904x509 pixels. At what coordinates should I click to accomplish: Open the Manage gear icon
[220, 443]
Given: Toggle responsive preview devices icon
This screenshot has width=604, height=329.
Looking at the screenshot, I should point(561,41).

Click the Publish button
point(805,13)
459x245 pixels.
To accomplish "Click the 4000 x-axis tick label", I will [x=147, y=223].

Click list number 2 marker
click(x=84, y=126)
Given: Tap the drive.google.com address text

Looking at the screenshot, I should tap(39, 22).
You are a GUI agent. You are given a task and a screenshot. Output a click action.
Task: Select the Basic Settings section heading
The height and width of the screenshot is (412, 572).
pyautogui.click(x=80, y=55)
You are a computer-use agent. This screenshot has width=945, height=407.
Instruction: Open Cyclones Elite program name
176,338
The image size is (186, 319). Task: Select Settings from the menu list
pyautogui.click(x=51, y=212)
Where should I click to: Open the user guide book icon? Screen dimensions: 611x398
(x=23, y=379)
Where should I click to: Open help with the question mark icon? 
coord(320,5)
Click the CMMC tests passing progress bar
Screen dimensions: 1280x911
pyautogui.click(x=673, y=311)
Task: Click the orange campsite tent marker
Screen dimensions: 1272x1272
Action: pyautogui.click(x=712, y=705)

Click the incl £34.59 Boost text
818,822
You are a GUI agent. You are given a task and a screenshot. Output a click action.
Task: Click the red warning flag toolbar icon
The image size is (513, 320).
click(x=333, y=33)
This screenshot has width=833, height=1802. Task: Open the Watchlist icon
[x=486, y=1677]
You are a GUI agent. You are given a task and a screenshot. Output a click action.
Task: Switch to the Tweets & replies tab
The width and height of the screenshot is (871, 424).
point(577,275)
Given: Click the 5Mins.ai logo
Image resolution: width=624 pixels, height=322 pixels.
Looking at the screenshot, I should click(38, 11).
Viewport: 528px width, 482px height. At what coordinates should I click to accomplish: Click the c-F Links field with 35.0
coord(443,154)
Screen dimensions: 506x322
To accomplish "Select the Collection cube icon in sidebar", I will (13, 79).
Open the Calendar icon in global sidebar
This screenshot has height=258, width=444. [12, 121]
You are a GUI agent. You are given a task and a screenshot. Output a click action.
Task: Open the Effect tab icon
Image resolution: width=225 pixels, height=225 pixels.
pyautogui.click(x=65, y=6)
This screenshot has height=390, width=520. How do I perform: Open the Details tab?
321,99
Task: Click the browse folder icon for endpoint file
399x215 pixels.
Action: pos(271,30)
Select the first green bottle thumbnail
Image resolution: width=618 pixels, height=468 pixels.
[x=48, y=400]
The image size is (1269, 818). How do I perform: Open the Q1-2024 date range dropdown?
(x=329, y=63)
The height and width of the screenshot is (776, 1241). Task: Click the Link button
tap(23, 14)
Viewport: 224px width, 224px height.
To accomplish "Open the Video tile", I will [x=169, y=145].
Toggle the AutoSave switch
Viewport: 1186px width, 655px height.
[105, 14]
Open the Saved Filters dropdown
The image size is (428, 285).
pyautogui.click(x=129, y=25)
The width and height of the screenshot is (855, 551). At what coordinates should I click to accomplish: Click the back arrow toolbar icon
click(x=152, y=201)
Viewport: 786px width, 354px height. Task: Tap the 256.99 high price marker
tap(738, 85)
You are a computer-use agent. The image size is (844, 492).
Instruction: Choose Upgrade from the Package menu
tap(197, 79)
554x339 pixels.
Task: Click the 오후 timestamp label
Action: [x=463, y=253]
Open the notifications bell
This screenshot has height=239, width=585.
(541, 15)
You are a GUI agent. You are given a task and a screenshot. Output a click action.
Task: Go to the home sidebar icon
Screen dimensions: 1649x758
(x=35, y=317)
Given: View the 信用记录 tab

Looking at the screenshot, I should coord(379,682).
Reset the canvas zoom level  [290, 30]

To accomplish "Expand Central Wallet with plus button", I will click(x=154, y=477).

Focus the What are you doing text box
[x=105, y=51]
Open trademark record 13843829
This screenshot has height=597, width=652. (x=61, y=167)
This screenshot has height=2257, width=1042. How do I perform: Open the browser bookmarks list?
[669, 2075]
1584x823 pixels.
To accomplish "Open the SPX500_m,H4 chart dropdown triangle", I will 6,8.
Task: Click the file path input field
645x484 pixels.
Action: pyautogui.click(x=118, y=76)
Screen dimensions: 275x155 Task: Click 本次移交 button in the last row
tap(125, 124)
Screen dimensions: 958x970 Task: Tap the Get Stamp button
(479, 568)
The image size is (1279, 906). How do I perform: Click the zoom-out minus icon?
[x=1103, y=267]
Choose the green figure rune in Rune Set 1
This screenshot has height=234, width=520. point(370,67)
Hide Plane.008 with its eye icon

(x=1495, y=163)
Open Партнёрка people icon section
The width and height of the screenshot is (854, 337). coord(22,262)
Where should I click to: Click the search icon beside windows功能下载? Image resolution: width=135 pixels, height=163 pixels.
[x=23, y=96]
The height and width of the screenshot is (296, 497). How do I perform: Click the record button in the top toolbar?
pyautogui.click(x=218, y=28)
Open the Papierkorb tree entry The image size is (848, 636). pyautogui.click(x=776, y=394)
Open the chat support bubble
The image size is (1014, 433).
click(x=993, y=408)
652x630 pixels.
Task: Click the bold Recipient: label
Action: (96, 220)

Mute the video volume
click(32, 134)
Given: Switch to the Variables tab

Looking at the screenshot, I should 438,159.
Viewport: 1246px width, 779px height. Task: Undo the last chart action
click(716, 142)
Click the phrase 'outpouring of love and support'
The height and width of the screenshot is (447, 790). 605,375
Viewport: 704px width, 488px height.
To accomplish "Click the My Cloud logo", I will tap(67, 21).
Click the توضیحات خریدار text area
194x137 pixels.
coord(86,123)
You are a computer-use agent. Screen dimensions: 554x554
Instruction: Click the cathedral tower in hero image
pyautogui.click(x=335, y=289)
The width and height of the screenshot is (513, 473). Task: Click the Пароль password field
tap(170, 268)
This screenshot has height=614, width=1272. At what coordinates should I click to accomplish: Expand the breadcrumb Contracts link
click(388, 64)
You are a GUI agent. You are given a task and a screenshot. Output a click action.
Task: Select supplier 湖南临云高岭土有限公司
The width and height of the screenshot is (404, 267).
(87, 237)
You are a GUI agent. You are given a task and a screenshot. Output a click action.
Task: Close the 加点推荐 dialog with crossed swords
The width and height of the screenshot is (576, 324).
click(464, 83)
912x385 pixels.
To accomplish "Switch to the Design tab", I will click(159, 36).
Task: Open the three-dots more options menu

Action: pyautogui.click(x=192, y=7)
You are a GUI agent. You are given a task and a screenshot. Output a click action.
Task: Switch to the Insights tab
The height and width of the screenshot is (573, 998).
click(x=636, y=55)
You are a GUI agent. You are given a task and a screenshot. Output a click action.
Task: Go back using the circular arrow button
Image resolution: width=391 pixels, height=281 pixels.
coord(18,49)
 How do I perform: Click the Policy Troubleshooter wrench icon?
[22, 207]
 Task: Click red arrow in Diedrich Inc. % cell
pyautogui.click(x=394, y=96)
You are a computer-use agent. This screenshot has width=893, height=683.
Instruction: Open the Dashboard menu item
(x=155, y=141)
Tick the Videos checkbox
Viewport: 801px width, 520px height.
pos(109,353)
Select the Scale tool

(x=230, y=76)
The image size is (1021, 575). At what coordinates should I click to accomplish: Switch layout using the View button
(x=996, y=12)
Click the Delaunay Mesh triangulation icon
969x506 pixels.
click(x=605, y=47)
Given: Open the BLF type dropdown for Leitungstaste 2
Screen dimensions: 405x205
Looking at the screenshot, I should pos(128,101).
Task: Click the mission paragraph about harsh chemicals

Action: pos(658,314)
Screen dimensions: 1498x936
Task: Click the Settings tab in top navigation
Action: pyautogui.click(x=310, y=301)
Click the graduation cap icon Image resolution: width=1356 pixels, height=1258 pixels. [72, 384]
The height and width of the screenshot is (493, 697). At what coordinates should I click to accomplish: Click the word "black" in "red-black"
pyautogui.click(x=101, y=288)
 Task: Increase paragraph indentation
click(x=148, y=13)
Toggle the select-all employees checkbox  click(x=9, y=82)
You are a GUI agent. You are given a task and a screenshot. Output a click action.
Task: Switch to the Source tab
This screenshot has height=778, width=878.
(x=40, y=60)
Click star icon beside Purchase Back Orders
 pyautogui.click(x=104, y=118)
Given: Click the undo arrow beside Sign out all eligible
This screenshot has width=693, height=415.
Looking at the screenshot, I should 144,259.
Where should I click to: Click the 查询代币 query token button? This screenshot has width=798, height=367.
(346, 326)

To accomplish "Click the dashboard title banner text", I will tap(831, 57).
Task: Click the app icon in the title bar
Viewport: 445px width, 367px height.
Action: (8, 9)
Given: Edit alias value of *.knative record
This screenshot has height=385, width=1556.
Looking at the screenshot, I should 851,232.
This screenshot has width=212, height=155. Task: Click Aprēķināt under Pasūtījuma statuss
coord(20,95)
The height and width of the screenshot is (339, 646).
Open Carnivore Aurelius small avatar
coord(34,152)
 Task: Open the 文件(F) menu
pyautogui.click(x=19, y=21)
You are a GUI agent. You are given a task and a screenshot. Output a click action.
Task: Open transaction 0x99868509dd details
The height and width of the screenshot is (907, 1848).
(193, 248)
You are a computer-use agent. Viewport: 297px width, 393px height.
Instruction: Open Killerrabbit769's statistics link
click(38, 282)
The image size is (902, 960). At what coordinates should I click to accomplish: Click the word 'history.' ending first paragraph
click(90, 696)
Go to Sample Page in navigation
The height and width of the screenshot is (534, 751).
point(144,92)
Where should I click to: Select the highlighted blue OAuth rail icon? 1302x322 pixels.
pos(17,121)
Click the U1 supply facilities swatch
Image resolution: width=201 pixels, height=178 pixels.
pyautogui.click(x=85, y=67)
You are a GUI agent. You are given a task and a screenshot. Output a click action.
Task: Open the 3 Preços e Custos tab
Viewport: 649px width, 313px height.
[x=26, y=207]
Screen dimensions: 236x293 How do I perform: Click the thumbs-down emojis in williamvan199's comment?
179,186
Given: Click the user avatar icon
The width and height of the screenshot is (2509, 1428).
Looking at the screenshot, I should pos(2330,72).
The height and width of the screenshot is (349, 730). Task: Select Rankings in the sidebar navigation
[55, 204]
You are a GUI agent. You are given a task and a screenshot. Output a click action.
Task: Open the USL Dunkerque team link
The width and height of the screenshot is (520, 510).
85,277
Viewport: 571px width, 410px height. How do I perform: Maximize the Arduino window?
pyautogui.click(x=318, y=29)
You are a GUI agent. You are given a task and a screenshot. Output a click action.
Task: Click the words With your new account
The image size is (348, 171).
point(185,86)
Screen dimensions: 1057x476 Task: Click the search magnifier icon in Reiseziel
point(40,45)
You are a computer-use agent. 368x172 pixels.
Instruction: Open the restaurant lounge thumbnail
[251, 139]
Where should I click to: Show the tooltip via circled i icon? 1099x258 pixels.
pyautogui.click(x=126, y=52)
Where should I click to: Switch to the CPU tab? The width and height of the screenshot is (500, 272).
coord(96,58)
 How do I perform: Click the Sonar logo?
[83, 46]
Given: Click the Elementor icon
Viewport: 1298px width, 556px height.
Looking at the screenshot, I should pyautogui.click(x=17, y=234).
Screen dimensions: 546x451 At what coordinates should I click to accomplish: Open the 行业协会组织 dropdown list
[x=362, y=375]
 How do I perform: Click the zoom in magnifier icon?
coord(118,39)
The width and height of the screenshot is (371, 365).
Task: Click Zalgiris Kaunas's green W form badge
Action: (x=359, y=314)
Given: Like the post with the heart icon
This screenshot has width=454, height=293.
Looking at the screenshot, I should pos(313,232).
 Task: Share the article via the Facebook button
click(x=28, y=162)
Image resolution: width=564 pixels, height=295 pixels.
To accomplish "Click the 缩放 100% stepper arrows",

☆ ☆ ☆ ☆

*YOUR TASK*: Reproduce the material verbatim, from the line containing "The image size is (902, 960)." through the line containing "Looking at the screenshot, I should pos(2330,72).", both included.

*RESPONSE*:
The image size is (902, 960). At what coordinates should I click to accomplish: Click the word 'history.' ending first paragraph
click(90, 696)
Go to Sample Page in navigation
The height and width of the screenshot is (534, 751).
point(144,92)
Where should I click to: Select the highlighted blue OAuth rail icon? 1302x322 pixels.
pos(17,121)
Click the U1 supply facilities swatch
Image resolution: width=201 pixels, height=178 pixels.
pyautogui.click(x=85, y=67)
You are a GUI agent. You are given a task and a screenshot. Output a click action.
Task: Open the 3 Preços e Custos tab
Viewport: 649px width, 313px height.
[x=26, y=207]
Screen dimensions: 236x293 How do I perform: Click the thumbs-down emojis in williamvan199's comment?
179,186
Given: Click the user avatar icon
The width and height of the screenshot is (2509, 1428).
Looking at the screenshot, I should pos(2330,72).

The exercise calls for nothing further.